10

I have a design matrix of p regressors, n observations, and I am trying to compute the sample variance-covariance matrix of the parameters. I am trying to directly calculate it using svd.

I am using R, when I take svd of the design matrix, I get three components: a matrix $U$ which is $n \times p$, a matrix $D$ which is $1\times 3$ (presumably eigenvalues), and a matrix $V$ which is $3\times 3$. I diagonalized $D$, making it a $3\times 3$ matrix with 0's in the off-diagonals.

Supposedly, the formula for covariance is: $V D^2 V'$, however, the matrix does not match, nor is it even close to R's built in function, vcov. Does anyone have any advice/references? I admit that I am a bit unskilled in this area.

mpiktas
  • 33,140
  • 5
  • 82
  • 138
Will
  • 357
  • 2
  • 8

1 Answers1

15

First, recall that under assumptions of multivariate normality of the linear-regression model, we have that $$ \hat{\beta} \sim \mathcal{N}( \beta, \sigma^2 (X^T X)^{-1} ) . $$

Now, if $X = U D V^T$ where the right-hand side is the SVD of X, then we get that $X^T X = V D U^T U D V = V D^2 V^T$. Hence, $$ (X^T X)^{-1} = V D^{-2} V^T . $$

We're still missing the estimate of the variance, which is $$ \hat{\sigma}^2 = \frac{1}{n - p} (y^T y - \hat{\beta}^T X^T y) . $$

Though I haven't checked, hopefully vcov returns $\hat{\sigma}^2 V D^{-2} V^T$.
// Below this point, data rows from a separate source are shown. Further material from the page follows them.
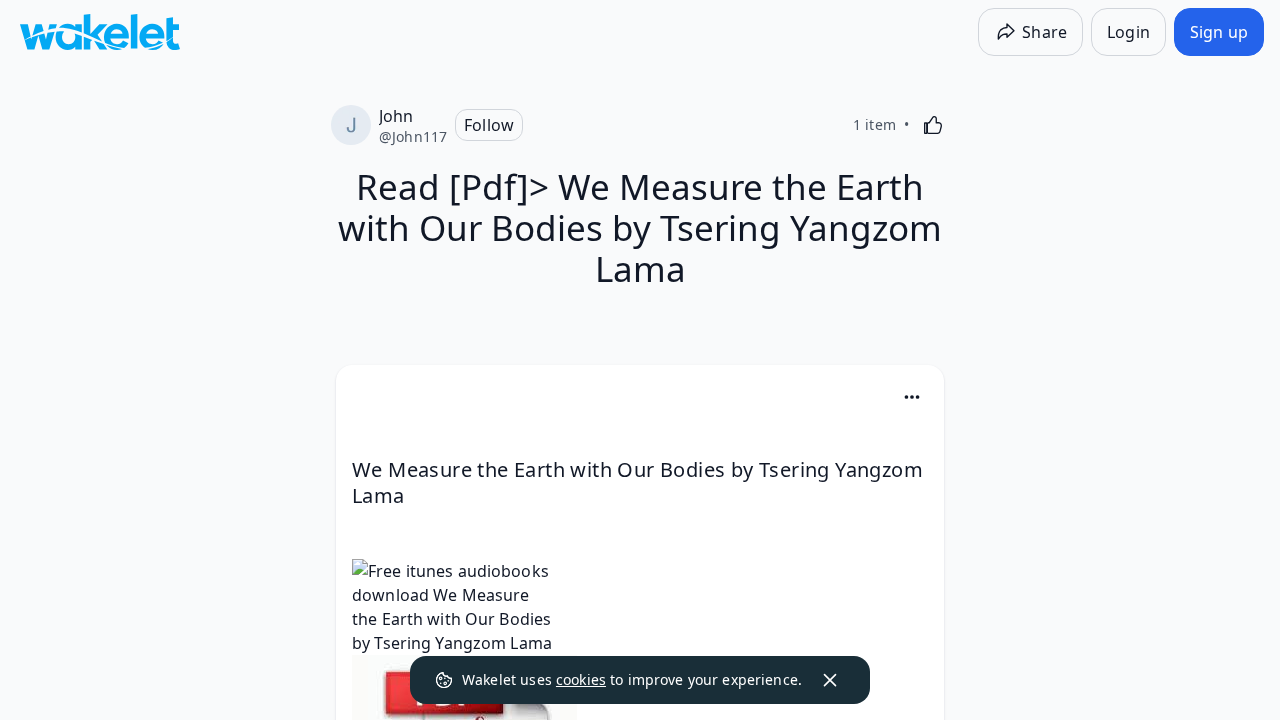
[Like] (933, 125)
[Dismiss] (830, 680)
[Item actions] (912, 397)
Note: You wrote $V D^2 V^T$, which is $X^T X$, but we need the inverse for the variance-covariance matrix. Also note that in $R$, to do this computation you need to do

vcov.matrix <- var.est * (v %*% d^(-2) %*% t(v))

observing that for matrix multiplication we use %*% instead of just *. var.est above is the estimate of the variance of the noise.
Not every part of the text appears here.